▶ _課題の目的_
「Identify the location of Pointer.」を含む行からリストの最後までを、両端の行も含めて書き直しなさい。その際、「GUI agent」を「desktop agent」に置き換え、それ以外はすべて変えないこと。

★ ★ ★

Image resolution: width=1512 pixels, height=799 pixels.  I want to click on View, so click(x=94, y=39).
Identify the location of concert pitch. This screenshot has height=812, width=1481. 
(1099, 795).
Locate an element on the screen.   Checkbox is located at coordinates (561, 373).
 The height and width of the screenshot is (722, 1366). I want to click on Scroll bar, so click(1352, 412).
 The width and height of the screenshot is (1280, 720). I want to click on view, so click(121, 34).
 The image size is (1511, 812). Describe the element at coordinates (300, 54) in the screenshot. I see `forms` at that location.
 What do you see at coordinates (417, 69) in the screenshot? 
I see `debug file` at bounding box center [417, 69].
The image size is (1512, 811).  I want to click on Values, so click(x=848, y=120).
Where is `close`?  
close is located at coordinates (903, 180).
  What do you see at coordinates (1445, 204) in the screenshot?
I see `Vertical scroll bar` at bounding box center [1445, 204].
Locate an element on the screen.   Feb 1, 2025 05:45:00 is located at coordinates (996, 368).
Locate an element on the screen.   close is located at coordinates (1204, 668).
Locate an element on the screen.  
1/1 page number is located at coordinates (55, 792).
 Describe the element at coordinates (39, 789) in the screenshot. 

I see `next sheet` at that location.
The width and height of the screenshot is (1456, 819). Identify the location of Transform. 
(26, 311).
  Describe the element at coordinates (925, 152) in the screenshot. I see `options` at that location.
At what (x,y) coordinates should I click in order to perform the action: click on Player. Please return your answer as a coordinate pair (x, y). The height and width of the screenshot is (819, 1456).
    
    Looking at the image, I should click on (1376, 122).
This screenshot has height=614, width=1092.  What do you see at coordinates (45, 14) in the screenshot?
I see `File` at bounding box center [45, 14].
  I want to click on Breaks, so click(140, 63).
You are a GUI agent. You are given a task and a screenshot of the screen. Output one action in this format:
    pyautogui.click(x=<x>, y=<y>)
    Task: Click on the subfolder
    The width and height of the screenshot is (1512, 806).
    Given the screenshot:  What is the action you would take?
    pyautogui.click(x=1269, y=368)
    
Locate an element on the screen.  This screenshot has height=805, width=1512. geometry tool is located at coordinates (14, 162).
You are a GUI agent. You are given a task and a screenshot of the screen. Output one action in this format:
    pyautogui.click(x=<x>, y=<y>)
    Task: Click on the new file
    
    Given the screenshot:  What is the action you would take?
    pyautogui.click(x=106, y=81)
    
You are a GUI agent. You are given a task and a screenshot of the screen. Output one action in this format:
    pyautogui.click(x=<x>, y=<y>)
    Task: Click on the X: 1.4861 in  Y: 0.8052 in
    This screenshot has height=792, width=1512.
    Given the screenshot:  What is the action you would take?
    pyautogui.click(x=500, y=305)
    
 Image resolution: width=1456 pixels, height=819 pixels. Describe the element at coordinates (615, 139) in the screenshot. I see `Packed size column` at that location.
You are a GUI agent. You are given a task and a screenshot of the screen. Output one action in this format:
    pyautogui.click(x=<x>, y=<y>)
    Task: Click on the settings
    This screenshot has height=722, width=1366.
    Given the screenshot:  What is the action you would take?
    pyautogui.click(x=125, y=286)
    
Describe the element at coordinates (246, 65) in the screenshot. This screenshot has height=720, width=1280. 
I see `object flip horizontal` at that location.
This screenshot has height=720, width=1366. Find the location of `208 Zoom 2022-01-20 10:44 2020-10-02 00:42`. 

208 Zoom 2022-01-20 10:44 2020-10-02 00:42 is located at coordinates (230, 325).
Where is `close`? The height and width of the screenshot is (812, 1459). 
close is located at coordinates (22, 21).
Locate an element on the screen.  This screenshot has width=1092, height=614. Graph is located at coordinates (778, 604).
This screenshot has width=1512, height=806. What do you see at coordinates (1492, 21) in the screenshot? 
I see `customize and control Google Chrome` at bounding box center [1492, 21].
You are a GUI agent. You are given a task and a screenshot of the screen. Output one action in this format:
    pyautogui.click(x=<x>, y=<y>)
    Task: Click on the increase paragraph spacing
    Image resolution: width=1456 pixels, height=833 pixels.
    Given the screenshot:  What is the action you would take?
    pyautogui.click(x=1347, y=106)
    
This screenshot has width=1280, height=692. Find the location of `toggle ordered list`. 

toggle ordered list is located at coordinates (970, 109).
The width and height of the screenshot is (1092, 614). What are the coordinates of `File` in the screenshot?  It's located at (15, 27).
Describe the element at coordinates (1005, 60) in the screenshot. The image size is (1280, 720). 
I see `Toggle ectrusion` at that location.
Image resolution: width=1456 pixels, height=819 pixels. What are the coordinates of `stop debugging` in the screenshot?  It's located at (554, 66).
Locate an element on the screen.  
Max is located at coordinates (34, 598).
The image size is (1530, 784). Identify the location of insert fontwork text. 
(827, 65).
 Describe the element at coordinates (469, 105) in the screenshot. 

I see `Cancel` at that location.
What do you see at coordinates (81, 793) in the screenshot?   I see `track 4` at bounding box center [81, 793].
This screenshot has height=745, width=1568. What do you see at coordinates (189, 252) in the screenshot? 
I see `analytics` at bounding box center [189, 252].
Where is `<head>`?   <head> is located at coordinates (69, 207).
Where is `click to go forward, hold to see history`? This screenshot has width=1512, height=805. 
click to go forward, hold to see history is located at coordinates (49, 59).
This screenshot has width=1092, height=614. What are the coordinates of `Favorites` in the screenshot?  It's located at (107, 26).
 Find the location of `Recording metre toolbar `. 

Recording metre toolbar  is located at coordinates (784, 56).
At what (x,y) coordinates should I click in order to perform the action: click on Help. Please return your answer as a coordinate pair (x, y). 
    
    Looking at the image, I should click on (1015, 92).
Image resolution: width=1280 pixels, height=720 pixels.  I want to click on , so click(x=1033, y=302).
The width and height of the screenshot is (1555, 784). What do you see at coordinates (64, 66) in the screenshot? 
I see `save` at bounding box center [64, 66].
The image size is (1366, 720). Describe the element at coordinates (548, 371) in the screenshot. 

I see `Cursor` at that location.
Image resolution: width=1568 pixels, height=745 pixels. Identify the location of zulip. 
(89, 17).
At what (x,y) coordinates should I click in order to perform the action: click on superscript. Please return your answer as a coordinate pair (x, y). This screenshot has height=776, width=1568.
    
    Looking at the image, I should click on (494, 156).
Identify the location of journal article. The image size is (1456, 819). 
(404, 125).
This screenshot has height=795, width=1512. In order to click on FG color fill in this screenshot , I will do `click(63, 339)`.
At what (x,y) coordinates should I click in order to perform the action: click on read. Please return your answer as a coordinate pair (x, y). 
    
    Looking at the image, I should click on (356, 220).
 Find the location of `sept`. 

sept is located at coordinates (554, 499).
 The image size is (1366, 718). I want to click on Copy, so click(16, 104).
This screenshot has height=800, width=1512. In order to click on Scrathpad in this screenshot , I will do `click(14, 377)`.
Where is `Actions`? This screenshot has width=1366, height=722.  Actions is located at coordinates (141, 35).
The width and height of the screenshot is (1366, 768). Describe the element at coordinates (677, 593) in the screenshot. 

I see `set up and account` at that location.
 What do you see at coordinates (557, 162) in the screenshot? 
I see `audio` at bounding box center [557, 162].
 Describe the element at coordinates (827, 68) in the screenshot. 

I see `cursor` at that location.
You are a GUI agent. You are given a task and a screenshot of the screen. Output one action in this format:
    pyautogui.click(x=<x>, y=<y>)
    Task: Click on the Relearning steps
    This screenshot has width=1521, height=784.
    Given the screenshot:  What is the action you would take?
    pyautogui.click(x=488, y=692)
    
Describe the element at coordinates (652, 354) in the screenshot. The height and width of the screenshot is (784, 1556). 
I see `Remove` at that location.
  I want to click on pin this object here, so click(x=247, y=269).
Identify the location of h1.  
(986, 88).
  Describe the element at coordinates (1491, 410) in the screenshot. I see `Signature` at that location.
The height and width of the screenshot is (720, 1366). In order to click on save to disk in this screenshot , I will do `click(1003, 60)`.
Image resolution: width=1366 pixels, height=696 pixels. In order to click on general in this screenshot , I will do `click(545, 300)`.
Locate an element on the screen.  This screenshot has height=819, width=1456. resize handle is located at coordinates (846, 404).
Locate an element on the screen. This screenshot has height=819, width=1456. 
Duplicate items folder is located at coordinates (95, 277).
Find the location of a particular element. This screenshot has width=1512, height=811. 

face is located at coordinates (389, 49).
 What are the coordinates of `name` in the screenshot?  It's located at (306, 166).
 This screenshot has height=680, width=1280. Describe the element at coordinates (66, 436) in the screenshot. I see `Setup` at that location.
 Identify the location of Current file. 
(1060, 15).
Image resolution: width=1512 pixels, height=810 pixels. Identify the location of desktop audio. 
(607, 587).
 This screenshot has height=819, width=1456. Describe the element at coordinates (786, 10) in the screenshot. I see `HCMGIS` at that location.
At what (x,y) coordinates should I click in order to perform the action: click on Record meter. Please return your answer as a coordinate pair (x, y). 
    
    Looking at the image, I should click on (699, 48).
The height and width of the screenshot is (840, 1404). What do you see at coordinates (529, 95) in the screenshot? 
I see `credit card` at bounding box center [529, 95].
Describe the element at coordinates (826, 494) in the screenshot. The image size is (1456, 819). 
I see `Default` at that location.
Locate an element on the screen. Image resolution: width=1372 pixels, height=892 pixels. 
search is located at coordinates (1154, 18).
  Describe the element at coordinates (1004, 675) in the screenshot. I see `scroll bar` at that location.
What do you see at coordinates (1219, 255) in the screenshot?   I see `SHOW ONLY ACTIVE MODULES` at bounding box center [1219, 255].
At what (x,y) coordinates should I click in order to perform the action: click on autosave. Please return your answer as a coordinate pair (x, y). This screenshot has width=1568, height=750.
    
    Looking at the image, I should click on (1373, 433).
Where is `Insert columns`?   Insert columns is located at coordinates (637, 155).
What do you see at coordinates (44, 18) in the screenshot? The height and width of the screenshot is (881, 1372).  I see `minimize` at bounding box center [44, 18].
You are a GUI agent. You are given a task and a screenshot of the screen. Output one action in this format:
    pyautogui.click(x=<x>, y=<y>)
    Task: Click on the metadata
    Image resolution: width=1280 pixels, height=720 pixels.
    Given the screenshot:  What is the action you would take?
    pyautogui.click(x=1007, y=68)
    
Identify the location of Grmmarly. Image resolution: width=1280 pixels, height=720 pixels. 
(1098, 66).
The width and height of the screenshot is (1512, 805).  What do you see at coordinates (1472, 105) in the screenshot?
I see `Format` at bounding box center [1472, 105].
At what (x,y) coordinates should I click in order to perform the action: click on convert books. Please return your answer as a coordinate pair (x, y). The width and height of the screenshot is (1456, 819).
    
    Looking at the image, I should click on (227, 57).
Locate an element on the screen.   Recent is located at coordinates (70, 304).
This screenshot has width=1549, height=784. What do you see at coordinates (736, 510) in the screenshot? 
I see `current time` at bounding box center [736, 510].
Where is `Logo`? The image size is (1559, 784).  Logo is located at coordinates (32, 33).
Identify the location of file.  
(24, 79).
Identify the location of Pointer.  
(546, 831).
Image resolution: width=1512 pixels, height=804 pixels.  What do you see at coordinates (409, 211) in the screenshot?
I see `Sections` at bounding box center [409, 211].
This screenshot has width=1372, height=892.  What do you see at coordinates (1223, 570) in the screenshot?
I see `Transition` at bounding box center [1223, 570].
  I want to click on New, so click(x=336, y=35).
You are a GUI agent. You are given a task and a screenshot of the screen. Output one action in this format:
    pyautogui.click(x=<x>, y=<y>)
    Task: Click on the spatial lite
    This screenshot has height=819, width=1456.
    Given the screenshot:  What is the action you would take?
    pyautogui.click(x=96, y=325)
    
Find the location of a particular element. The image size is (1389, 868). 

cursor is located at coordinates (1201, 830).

★ ★ ★

▶ _以下の結果_
Identify the location of Pointer.  
(546, 831).
Image resolution: width=1512 pixels, height=804 pixels.  What do you see at coordinates (409, 211) in the screenshot?
I see `Sections` at bounding box center [409, 211].
This screenshot has width=1372, height=892.  What do you see at coordinates (1223, 570) in the screenshot?
I see `Transition` at bounding box center [1223, 570].
  I want to click on New, so click(x=336, y=35).
You are a desktop agent. You are given a task and a screenshot of the screen. Output one action in this format:
    pyautogui.click(x=<x>, y=<y>)
    Task: Click on the spatial lite
    This screenshot has height=819, width=1456.
    Given the screenshot:  What is the action you would take?
    pyautogui.click(x=96, y=325)
    
Find the location of a particular element. The image size is (1389, 868). 

cursor is located at coordinates (1201, 830).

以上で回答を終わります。